Des publications largement relayées sur les réseaux sociaux affirment que Mamy Ravatomanga sera prochainement remis en liberté.
Après vérification, cette affirmation est non vérifiée.
Il est vrai que la défense de l'homme d'affaires malgache multiplie les démarches judiciaires, à la fois à Port-Louis et à Londres. Toutefois, aucune juridiction n'a ordonné sa remise en liberté à ce jour (30 juillet 2026).
Affirmer qu'il « sera libéré » relève donc de la spéculation ou d'une interprétation prématurée du calendrier judiciaire.
À l'origine de cette vague de rumeurs figure la tenue d'une nouvelle audience, ce jeudi 30 juillet 2026. La Bail and Remand Court (BRC) de Maurice examine une nouvelle demande de mise en liberté sous caution déposée par ses avocats mauriciens.
Parallèlement aux procédures engagées à Maurice, l'équipe juridique de Mamy Ravatomanga a également saisi une juridiction britannique. Le 22 juillet 2026, le cabinet Thomas More Chambers a déposé une demande d'autorisation d'appel devant le Judicial Committee of the Privy Council (JCPC), à Londres, la plus haute juridiction de recours pour les affaires mauriciennes.
Cette démarche vise à contester la légalité de son maintien en détention provisoire, qui a duré neuf mois jusqu’ici. Toutefois, cette instance n'a fixé aucune date d'audience et ne s'est pas encore prononcée sur la recevabilité du recours.
Pour rappel, Mamy Ravatomanga a été arrêté par les autorités mauriciennes le 24 octobre 2025. Après un séjour dans une clinique privée, il a été transféré, en décembre 2025, à la prison de haute sécurité de Melrose. Il fait l'objet de trois accusations provisoires : deux chefs de blanchiment d'argent et un chef d'entente délictueuse.

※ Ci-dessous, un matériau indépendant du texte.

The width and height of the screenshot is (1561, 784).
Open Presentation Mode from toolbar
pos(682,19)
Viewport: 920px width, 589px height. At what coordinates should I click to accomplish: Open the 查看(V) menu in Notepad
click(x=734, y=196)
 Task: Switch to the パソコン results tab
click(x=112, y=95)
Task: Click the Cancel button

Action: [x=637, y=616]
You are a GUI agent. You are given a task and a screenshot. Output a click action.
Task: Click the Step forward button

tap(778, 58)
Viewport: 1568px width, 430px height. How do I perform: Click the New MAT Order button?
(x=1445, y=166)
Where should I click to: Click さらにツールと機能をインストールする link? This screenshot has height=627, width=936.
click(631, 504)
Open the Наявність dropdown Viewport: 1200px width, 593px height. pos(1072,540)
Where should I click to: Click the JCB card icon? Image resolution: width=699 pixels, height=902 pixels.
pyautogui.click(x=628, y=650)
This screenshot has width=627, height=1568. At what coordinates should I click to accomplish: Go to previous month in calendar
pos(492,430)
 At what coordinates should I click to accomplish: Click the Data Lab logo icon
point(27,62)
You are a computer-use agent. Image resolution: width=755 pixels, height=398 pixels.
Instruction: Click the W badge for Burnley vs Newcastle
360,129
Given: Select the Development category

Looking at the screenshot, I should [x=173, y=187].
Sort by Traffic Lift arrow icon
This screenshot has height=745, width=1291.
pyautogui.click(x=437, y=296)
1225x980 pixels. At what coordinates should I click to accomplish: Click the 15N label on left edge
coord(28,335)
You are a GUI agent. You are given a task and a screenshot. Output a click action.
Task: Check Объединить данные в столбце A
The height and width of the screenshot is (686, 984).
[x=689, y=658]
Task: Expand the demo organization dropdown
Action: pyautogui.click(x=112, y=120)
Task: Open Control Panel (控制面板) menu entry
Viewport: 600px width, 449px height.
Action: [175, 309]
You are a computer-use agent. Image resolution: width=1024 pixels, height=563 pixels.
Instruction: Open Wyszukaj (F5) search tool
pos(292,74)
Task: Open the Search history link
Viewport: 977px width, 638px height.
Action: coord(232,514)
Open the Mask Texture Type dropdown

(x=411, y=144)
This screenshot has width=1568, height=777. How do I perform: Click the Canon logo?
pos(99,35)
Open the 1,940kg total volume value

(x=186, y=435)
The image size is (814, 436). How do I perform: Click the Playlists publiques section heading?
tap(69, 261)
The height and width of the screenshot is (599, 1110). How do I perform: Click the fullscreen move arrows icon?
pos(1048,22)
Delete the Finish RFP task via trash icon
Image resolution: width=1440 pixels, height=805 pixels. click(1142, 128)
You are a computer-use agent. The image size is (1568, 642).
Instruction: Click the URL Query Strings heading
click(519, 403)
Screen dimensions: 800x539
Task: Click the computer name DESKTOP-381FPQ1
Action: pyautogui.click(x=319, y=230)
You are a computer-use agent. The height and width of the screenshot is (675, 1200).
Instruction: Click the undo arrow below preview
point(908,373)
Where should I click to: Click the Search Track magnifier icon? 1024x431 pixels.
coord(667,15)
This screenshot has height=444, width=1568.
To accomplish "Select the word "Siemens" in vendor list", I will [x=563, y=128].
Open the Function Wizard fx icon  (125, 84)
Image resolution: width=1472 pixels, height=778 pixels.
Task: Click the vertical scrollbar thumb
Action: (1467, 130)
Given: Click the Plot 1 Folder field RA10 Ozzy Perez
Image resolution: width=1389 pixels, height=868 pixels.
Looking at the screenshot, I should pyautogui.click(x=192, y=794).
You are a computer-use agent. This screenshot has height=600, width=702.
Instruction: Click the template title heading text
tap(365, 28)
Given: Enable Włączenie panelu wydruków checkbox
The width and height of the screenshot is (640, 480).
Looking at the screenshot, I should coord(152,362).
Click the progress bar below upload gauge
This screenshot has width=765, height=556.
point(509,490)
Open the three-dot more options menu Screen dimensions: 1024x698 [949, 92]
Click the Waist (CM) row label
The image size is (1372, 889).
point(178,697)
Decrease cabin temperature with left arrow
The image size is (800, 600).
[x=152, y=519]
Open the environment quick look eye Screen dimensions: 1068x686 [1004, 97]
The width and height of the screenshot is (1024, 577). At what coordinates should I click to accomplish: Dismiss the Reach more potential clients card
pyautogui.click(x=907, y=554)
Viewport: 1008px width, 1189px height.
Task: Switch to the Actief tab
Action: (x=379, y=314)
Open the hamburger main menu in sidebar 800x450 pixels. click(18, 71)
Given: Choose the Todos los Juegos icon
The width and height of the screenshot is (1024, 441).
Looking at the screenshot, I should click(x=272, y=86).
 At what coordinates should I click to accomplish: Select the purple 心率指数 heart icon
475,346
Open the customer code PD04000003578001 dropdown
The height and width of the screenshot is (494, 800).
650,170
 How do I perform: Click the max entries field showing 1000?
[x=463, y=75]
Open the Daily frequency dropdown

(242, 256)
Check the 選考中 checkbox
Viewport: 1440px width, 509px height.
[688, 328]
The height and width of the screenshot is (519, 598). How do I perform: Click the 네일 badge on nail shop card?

Jusqu'à présent, toutes ses demandes de remise en liberté sous caution ont été rejetées. Le dernier refus a été prononcé par la Cour suprême de Maurice le 26 mai 2026.
Verdict : Non vérifié. Les éléments disponibles ne permettent pas d'affirmer que Mamy Ravatomanga sera remis en liberté. Si la nouvelle demande de mise en liberté sous caution examinée le 30 juillet 2026 ouvre une possibilité juridique, aucune décision n'a encore été rendue.